-- Objective --
Copy each of the following records word for word, keeping every line as it appears.

Begin

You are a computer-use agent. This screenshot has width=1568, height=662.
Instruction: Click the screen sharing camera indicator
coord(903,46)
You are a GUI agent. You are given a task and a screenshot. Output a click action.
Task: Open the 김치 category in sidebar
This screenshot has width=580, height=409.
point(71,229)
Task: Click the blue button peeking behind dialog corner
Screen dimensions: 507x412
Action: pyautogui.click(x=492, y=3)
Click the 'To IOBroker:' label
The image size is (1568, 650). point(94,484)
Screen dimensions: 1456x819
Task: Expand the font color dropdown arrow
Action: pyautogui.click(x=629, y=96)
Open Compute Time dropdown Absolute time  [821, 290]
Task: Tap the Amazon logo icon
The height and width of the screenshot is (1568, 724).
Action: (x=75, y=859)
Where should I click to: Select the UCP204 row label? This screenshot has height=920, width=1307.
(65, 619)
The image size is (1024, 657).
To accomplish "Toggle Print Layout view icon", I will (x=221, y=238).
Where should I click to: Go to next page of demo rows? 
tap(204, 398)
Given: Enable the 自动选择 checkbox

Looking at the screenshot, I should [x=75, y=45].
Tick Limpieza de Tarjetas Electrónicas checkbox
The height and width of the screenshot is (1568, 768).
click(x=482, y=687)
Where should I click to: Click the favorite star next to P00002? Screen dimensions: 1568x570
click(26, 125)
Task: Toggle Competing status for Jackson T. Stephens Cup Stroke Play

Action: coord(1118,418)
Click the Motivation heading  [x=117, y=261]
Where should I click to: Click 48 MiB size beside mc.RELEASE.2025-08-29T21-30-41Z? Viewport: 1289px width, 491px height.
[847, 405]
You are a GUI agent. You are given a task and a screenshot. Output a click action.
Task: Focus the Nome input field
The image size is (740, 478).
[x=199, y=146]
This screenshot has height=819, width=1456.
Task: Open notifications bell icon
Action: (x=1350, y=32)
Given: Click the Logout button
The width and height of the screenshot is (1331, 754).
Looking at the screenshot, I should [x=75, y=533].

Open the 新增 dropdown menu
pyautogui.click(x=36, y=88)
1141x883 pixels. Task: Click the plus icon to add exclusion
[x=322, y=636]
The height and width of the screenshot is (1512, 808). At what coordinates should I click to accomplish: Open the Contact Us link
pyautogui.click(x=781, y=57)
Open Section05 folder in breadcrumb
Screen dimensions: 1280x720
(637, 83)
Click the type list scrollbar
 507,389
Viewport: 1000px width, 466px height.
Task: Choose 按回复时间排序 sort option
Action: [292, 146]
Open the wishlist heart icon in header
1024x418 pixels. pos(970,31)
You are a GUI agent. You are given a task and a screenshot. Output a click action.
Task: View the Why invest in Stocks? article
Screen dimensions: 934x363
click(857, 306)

End

-- Task result --
You are a computer-use agent. This screenshot has width=1568, height=662.
Instruction: Click the screen sharing camera indicator
coord(903,46)
You are a GUI agent. You are given a task and a screenshot. Output a click action.
Task: Open the 김치 category in sidebar
This screenshot has width=580, height=409.
point(71,229)
Task: Click the blue button peeking behind dialog corner
Screen dimensions: 507x412
Action: pyautogui.click(x=492, y=3)
Click the 'To IOBroker:' label
The image size is (1568, 650). point(94,484)
Screen dimensions: 1456x819
Task: Expand the font color dropdown arrow
Action: pyautogui.click(x=629, y=96)
Open Compute Time dropdown Absolute time  [821, 290]
Task: Tap the Amazon logo icon
The height and width of the screenshot is (1568, 724).
Action: (x=75, y=859)
Where should I click to: Select the UCP204 row label? This screenshot has height=920, width=1307.
(65, 619)
The image size is (1024, 657).
To accomplish "Toggle Print Layout view icon", I will (x=221, y=238).
Where should I click to: Go to next page of demo rows? 
tap(204, 398)
Given: Enable the 自动选择 checkbox

Looking at the screenshot, I should [x=75, y=45].
Tick Limpieza de Tarjetas Electrónicas checkbox
The height and width of the screenshot is (1568, 768).
click(x=482, y=687)
Where should I click to: Click the favorite star next to P00002? Screen dimensions: 1568x570
click(26, 125)
Task: Toggle Competing status for Jackson T. Stephens Cup Stroke Play

Action: coord(1118,418)
Click the Motivation heading  [x=117, y=261]
Where should I click to: Click 48 MiB size beside mc.RELEASE.2025-08-29T21-30-41Z? Viewport: 1289px width, 491px height.
[847, 405]
You are a GUI agent. You are given a task and a screenshot. Output a click action.
Task: Focus the Nome input field
The image size is (740, 478).
[x=199, y=146]
This screenshot has height=819, width=1456.
Task: Open notifications bell icon
Action: (x=1350, y=32)
Given: Click the Logout button
The width and height of the screenshot is (1331, 754).
Looking at the screenshot, I should [x=75, y=533].

Open the 新增 dropdown menu
pyautogui.click(x=36, y=88)
1141x883 pixels. Task: Click the plus icon to add exclusion
[x=322, y=636]
The height and width of the screenshot is (1512, 808). At what coordinates should I click to accomplish: Open the Contact Us link
pyautogui.click(x=781, y=57)
Open Section05 folder in breadcrumb
Screen dimensions: 1280x720
(637, 83)
Click the type list scrollbar
 507,389
Viewport: 1000px width, 466px height.
Task: Choose 按回复时间排序 sort option
Action: [292, 146]
Open the wishlist heart icon in header
1024x418 pixels. pos(970,31)
You are a GUI agent. You are given a task and a screenshot. Output a click action.
Task: View the Why invest in Stocks? article
Screen dimensions: 934x363
click(857, 306)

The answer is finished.